About this exercise
Give again, character for character, the lines that lie between the first line of the material and the line with "You are a GUI", inclusive. Omit pictures.

════════════════════

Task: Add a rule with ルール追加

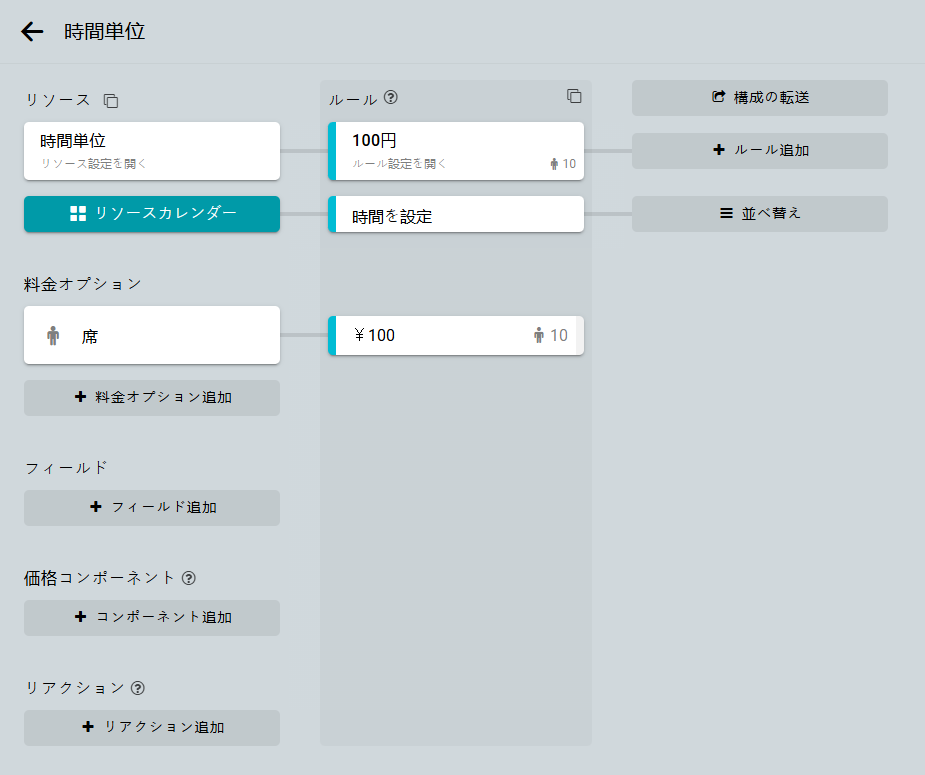Action: click(x=759, y=150)

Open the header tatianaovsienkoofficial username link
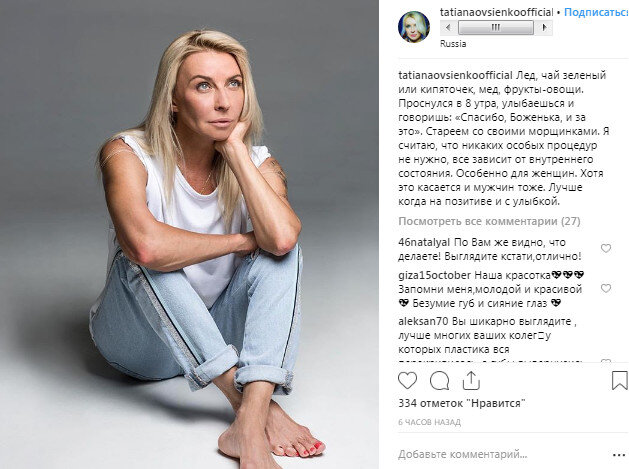pos(496,12)
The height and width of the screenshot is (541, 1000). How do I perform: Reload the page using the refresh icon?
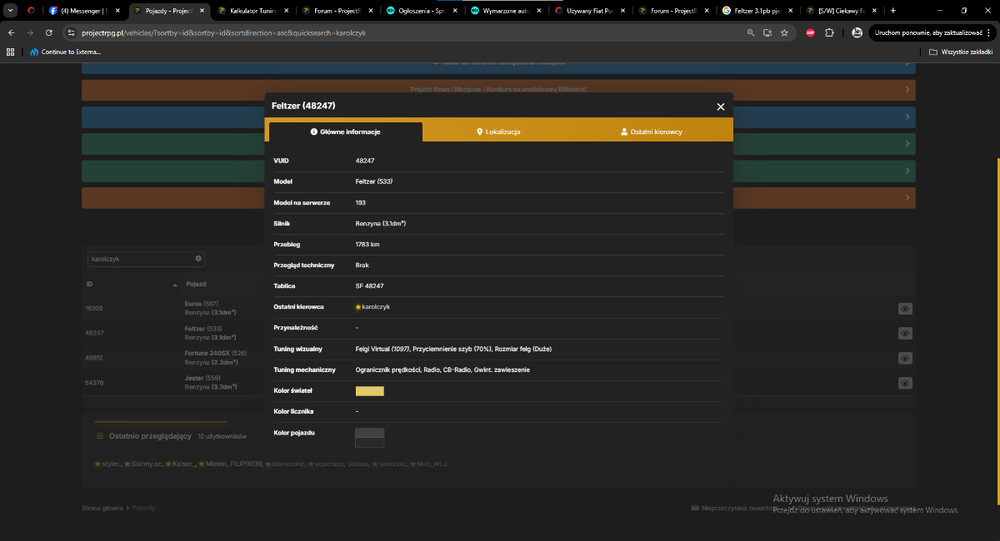click(x=48, y=33)
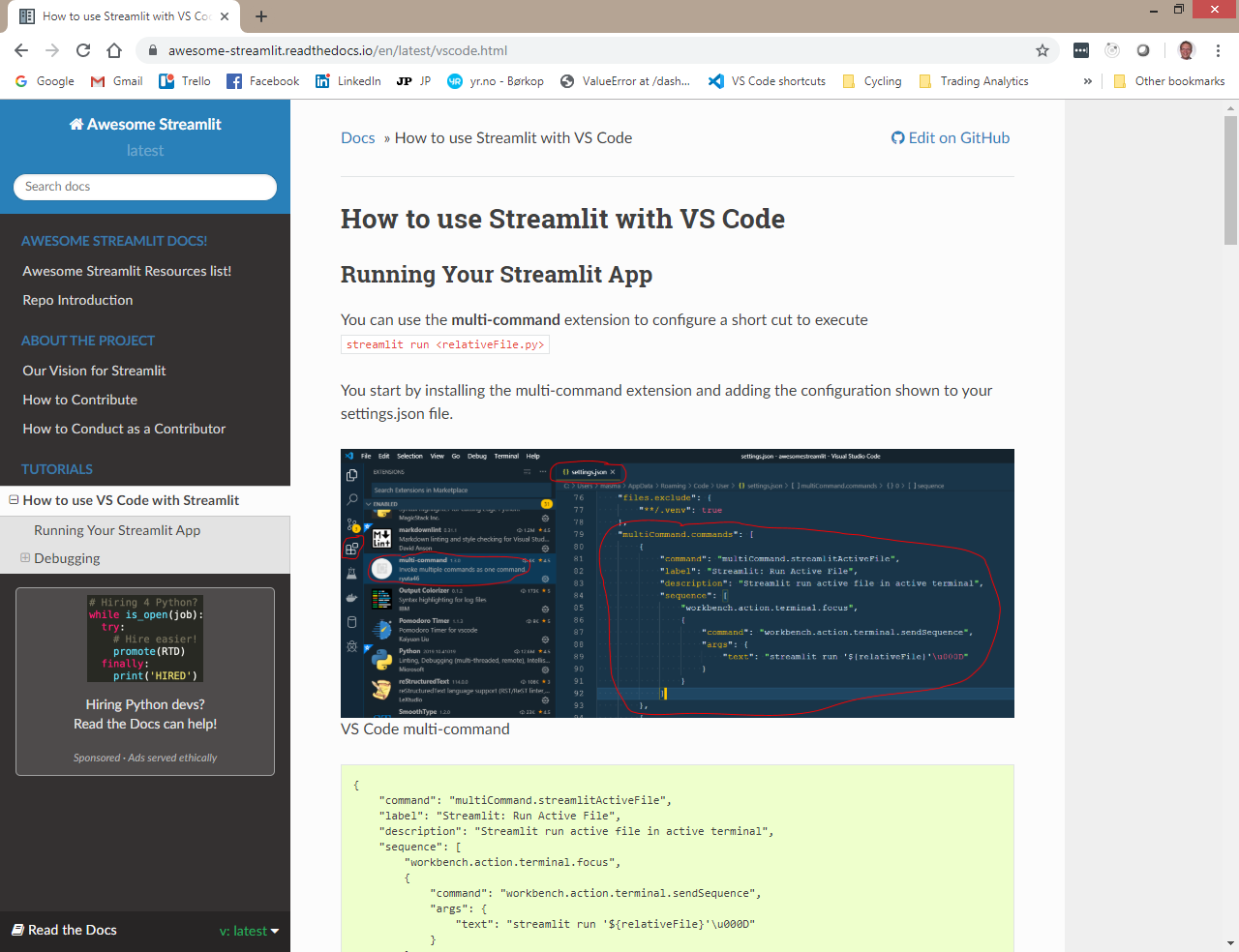Click inside the Search docs field

click(x=144, y=186)
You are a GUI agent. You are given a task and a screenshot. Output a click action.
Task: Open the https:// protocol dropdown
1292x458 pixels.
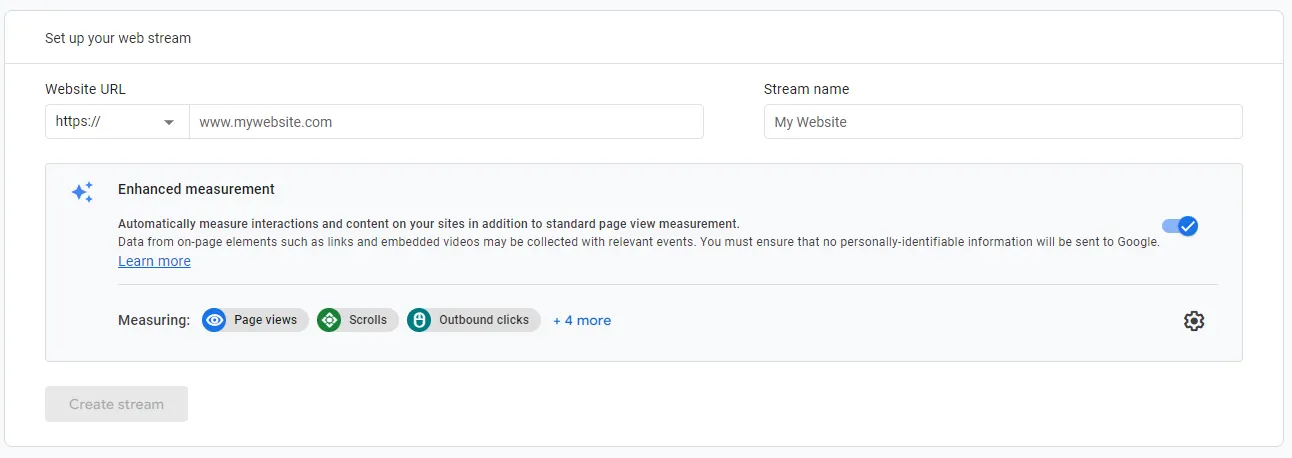pos(116,122)
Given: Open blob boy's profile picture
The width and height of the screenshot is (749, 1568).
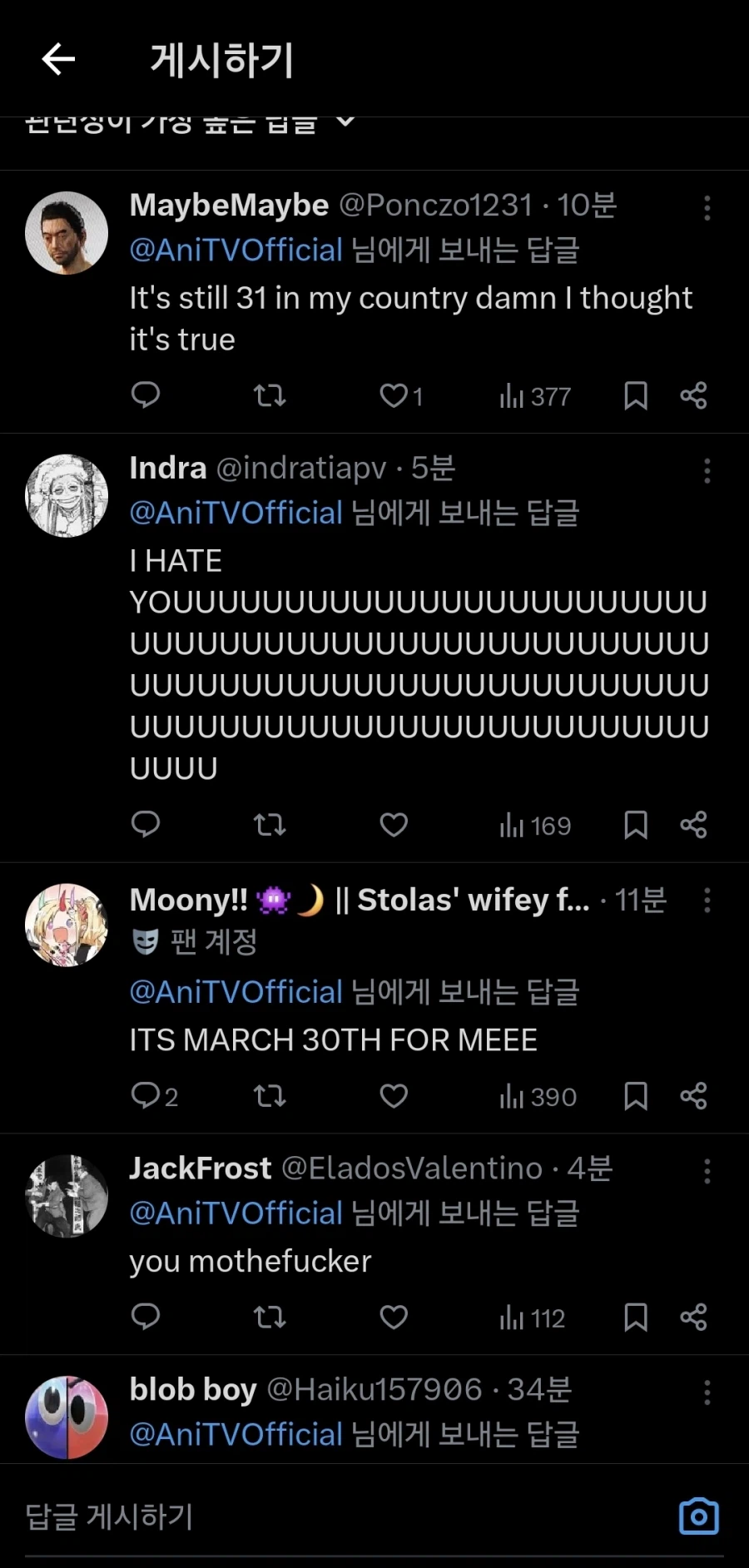Looking at the screenshot, I should point(67,1417).
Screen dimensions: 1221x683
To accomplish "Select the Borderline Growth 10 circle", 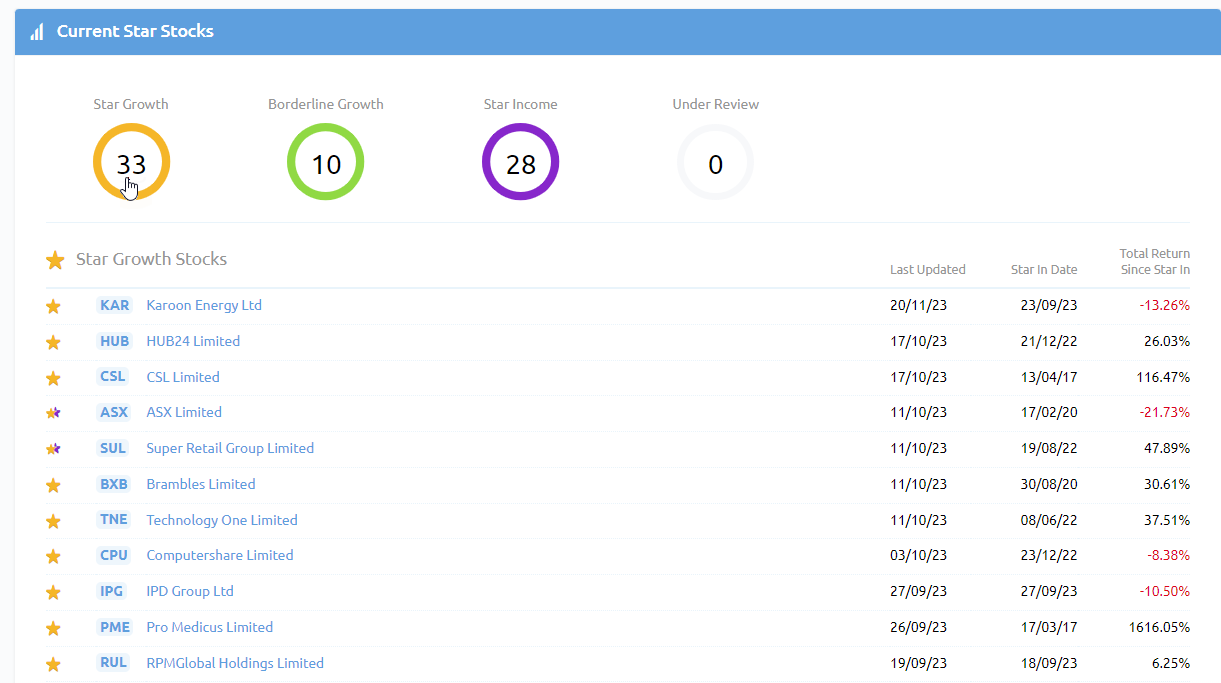I will [x=326, y=163].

════════════════════

Written answer
Task: Add a rule with ルール追加

Action: click(x=759, y=150)

Open the header tatianaovsienkoofficial username link
pos(496,12)
The height and width of the screenshot is (541, 1000). How do I perform: Reload the page using the refresh icon?
click(x=48, y=33)
Click inside the Search docs field

click(x=144, y=186)
You are a GUI agent. You are given a task and a screenshot. Output a click action.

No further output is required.